That’s how values work. You VALUE them, meaning—objectively—you are willing to make some sacrifice for them.
Same goes for working for a predatory financial institution, a manufacturer who makes dangerous products, or for that matter, a company with a toxic culture.
How is this different from working for a tobacco company? Decades ago we had the same conversation about people who ”were just following orders.”
If you aren’t able to change your organization, change organizations. If not, fine, but you cannot escape having proven that you don’t actually value consumer privacy or what-have-you more than your hot supper. You just consider it a nice ideal to bandy about in conversation.
Summary: Those who are complicit certainly deserve their share of the blame. At the very least, you can say of them, “they value money more than privacy.”
If you don’t think so, maybe YOU don’t value these things that much, which is why you won't hold anyone else accountable for them.
If you take the engineer off the hook because “they can’t change things,” you know what inevitably happens? You discover that the product and eng managers can’t change things either. In theory, maybe, but in practice they are given accountability for revenue and growth targets, so what choice do they have?
Let’s move up the ladder. Can we blame the directors and ELT. No, the markets hold them accountable for growth, and every company plays dirty, so what choice do THEY have?
Pretty soon everyone is shrugging, and now you understand how SYSTEMIC problems persist: Nobody is held personally accountable because no one person can make change without sacrifice, and sometimes not even then, it would take mass walkouts or protests , and each person is but a drop in the bucket.

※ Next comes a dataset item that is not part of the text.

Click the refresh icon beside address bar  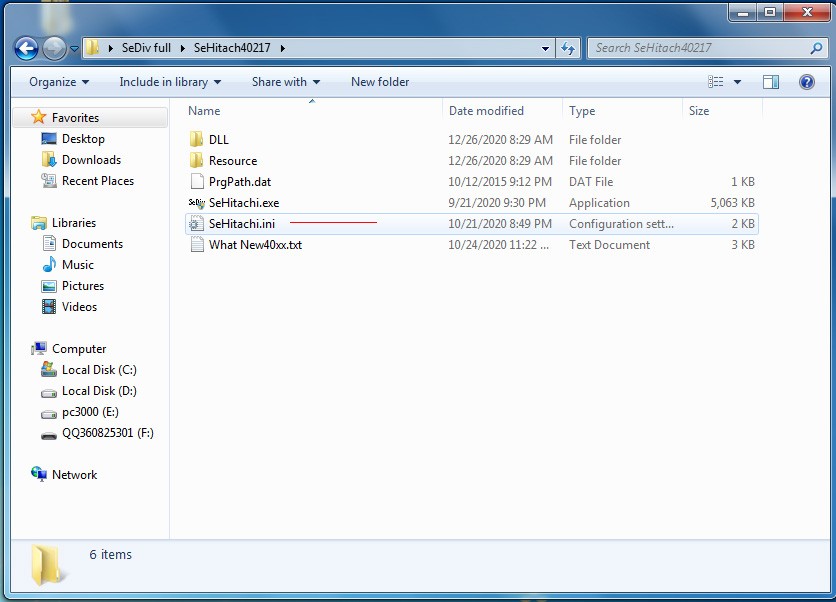[568, 47]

This mechanism of not holding people accountable because they don’t have sufficient authority or power to make unilateral change is how all systemic injustices persist. Racism, sexism, class distinctions, corruption in government, predatory corporations, all of them.
They persist because individuals say, “What can I do? Nothing, so I might as well go along with it.” And if everyone accepts this...

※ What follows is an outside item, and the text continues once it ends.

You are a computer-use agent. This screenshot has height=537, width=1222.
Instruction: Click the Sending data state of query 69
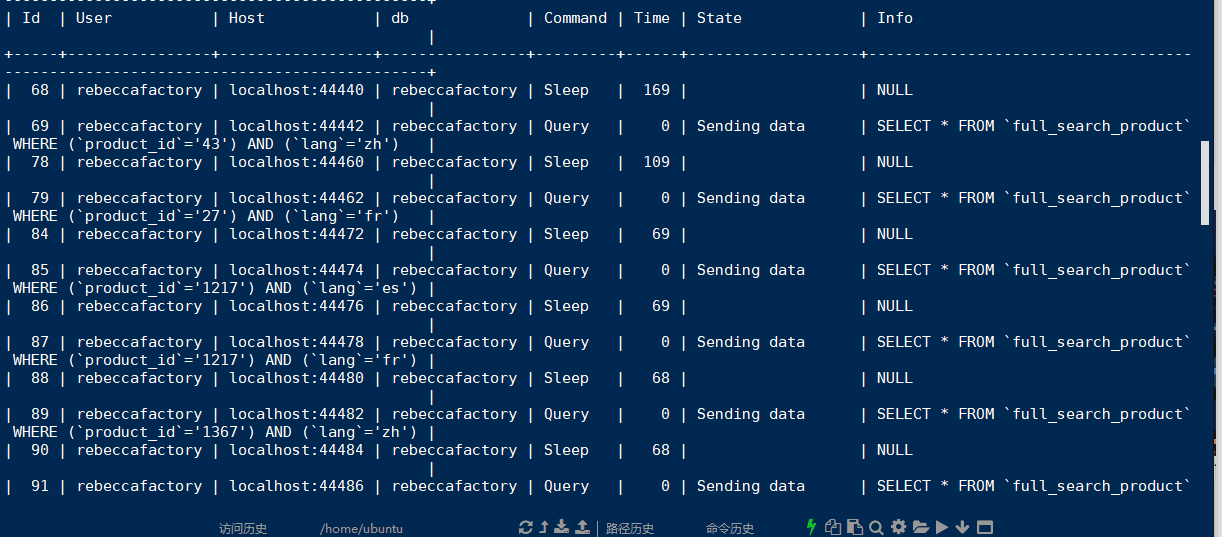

The next thing you know, they’re writing software to assist opressive regimes oppress their citizens.
Agree in spirit, but in the case of Google/Alphabet there is somewhere for the buck to stop: AFAIK Larry + Sergei (+ maybe Eric?) control more than half of the equity in terms of voting power, so if they want too promote their principles at the expense of revenue growth they can do that regardless of the feelings of other shareholders.
This is more speculative, but I think public markets don't really react adversely to visionary CEOs / founders putting principles over growth, so it's not like they would make all their paid-in-equity engineers take a pay cut for their principles either.
All participants are equally complicit, but some are more equally complicit than others :-)
p.s. I know the market seems to like Apple’s perspective on privacy, but unless we can examine an altrnate universe where iPhones aren’t selling like hotcakes, it’s tough to know whether the market values the eithics involved, or just thinks it’s a fine strategy.
If the latter, the market doesnkt really value their values, but rther their ability to make money. Which is mot the same thing.
We can examine an alternate universe where iPhones aren’t selling like hotcakes actually.
> With only seven million iPhones sold in China during the second quarter of 2018, Apple's market share in the country dropped by 12.5 percent year on year to 6.7 percent, according to a report by the International Data Corporation (IDC)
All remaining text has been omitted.